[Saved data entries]
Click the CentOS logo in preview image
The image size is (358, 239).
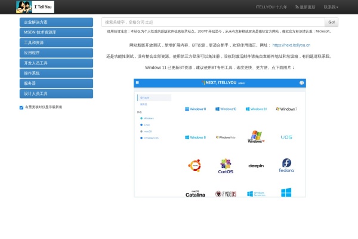point(226,166)
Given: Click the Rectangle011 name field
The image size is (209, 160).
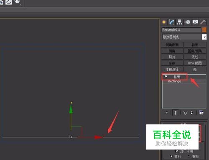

> [Task item]: Please find each line in the records above that holds the word "Click", and copy it.

> [Output]:
Click the CentOS logo in preview image
Given: Click the Rectangle011 name field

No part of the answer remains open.